[Excerpts from a dataset]
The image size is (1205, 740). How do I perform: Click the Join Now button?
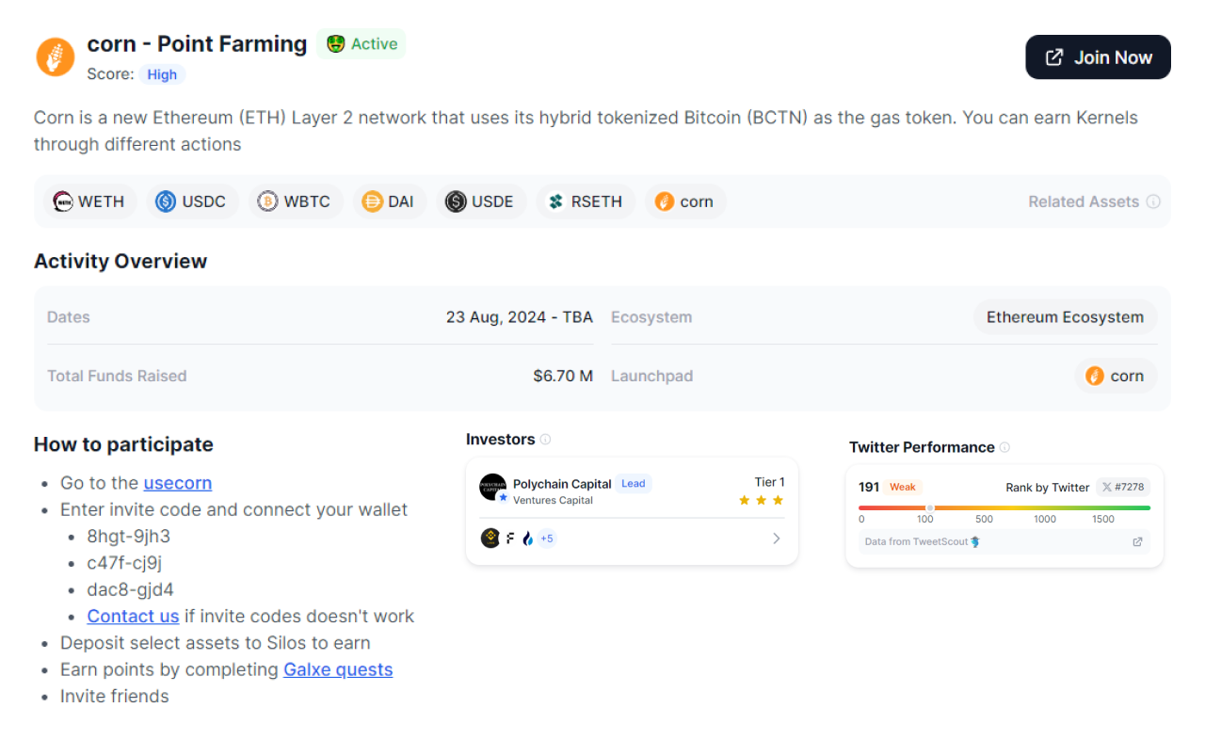click(x=1098, y=57)
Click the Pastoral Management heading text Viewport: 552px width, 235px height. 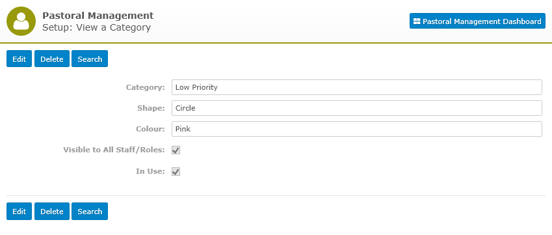point(98,16)
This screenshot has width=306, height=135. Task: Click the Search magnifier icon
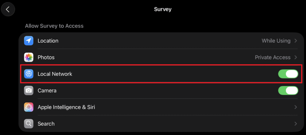(x=29, y=124)
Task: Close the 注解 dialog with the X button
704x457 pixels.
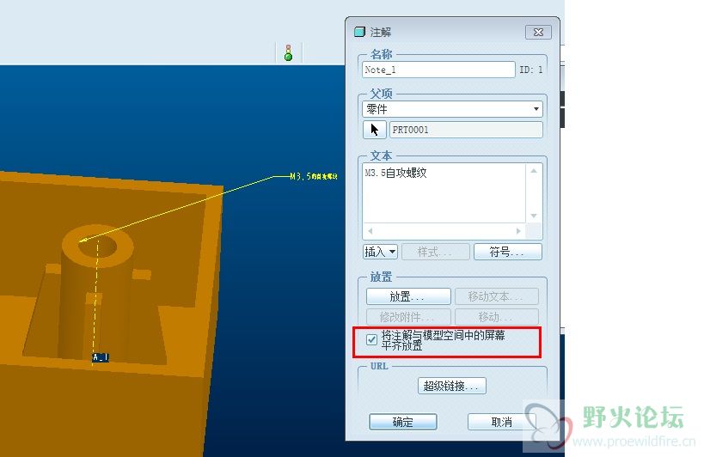Action: pos(538,33)
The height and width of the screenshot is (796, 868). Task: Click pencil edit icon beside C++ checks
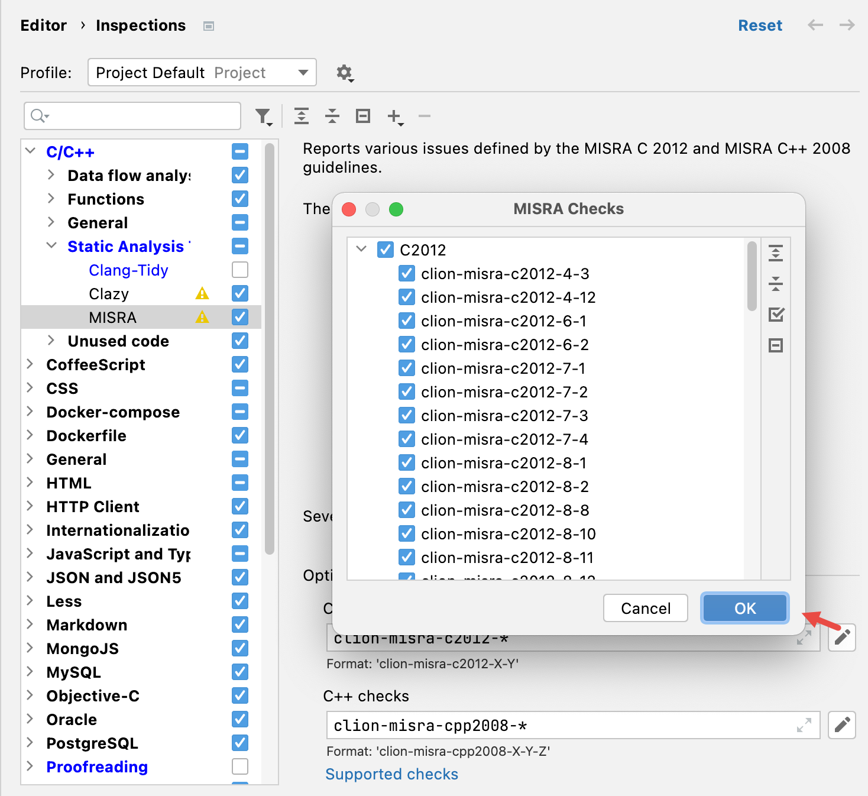(x=842, y=724)
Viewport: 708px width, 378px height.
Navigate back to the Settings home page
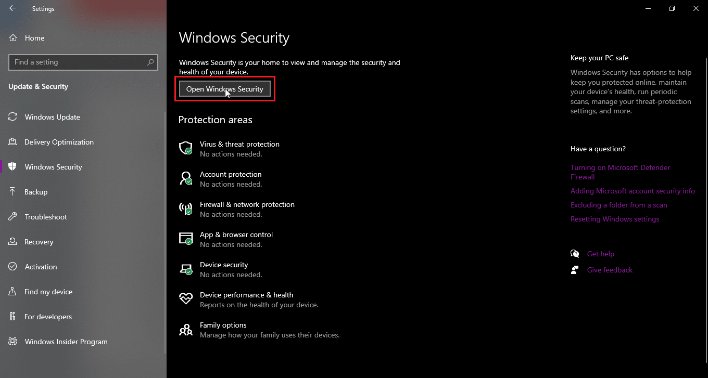pos(12,8)
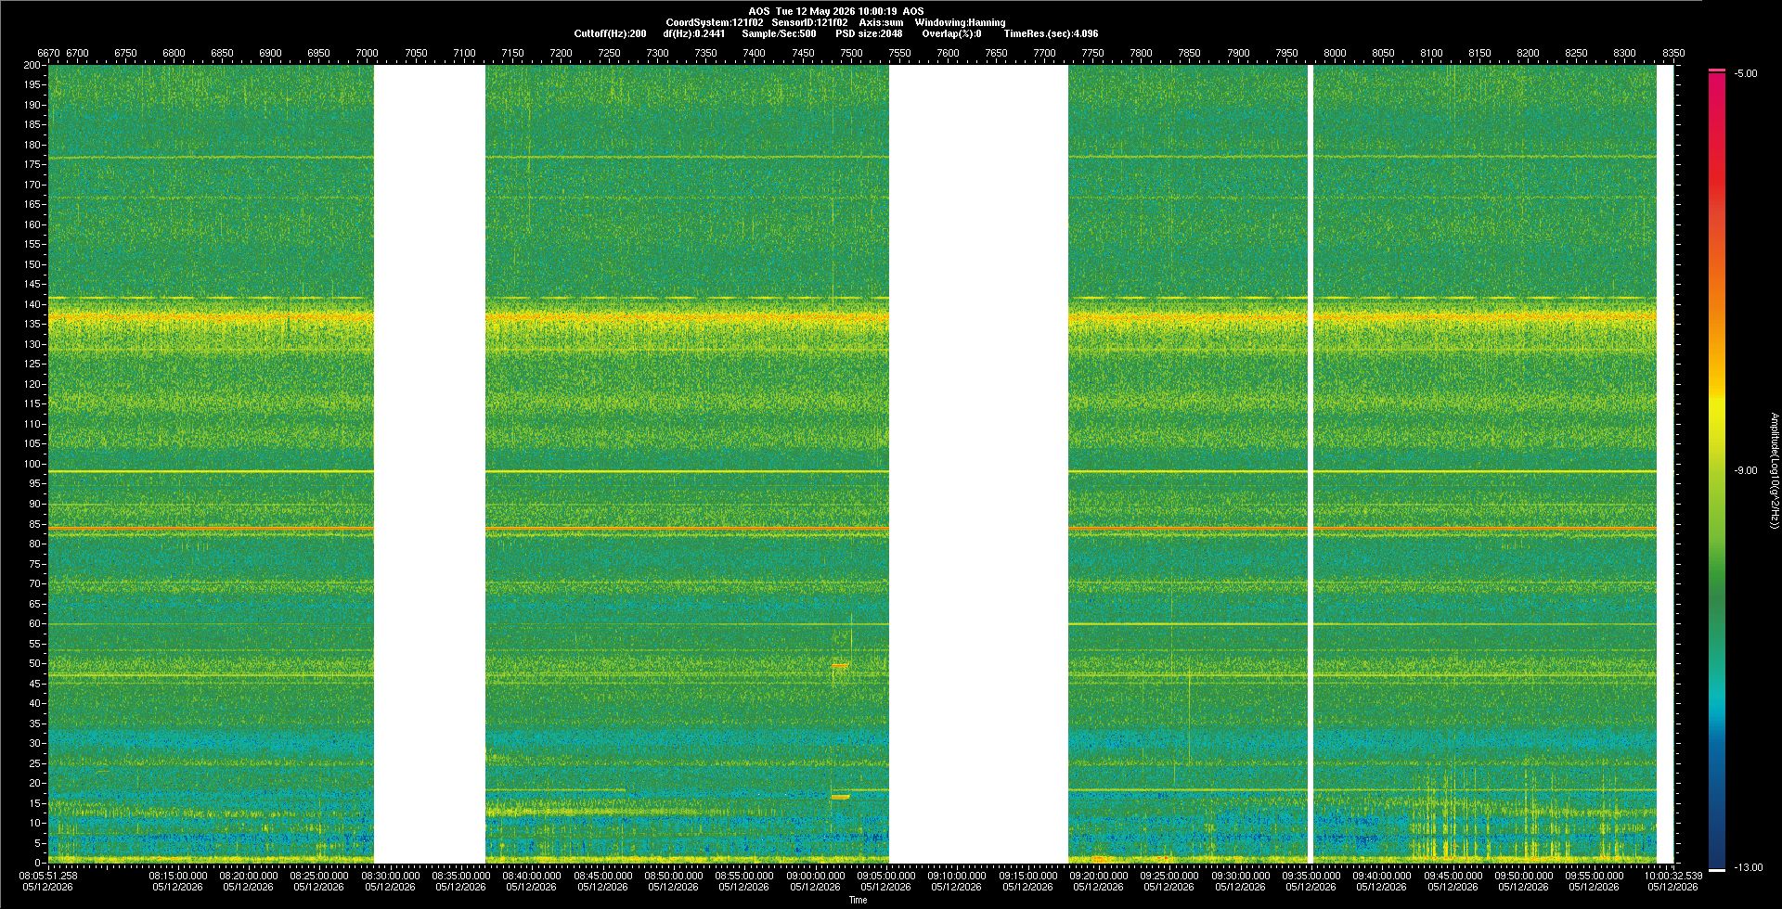
Task: Select the Cutoff(Hz):200 header text
Action: point(610,33)
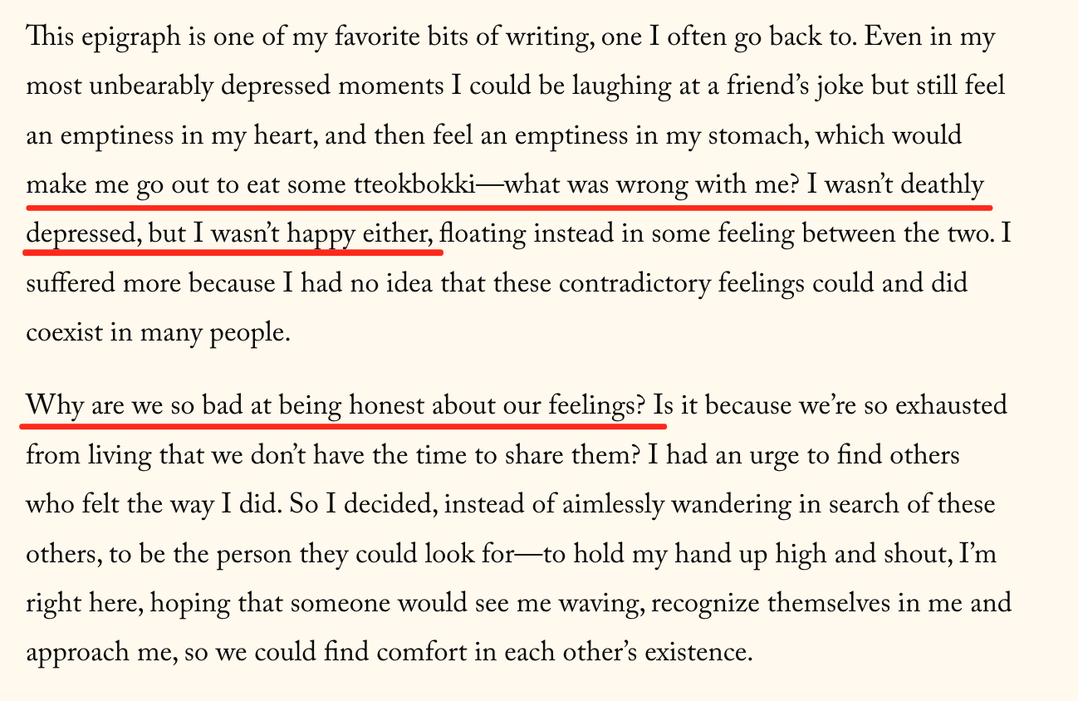
Task: Click the underlined word "deathly"
Action: (943, 184)
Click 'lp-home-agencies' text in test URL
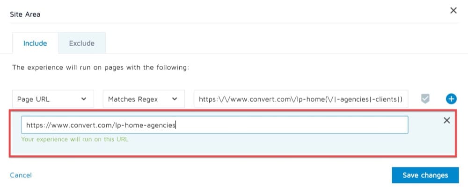 pyautogui.click(x=145, y=125)

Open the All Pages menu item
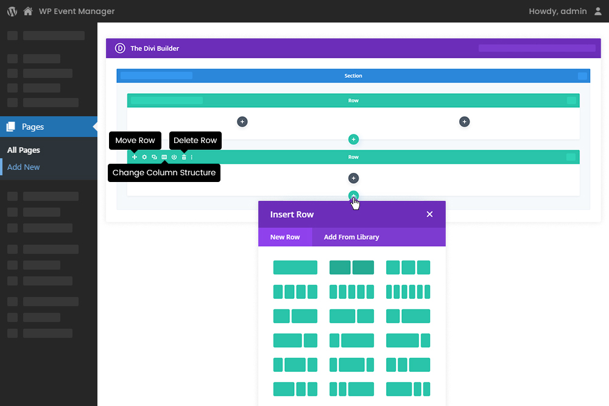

WORK TASK: Print once more, exactly, the lines from the one with "Navigate back to the Settings home page" through the last line of the data, both ends included, without any pictures.

THE ANSWER:
Navigate back to the Settings home page
pos(12,8)
Task: Select the Cutoff(Hz):200 header text
Action: point(610,33)
Task: Click the underlined word "deathly"
Action: (943, 184)
Click 'lp-home-agencies' text in test URL
 pyautogui.click(x=145, y=125)

Open the All Pages menu item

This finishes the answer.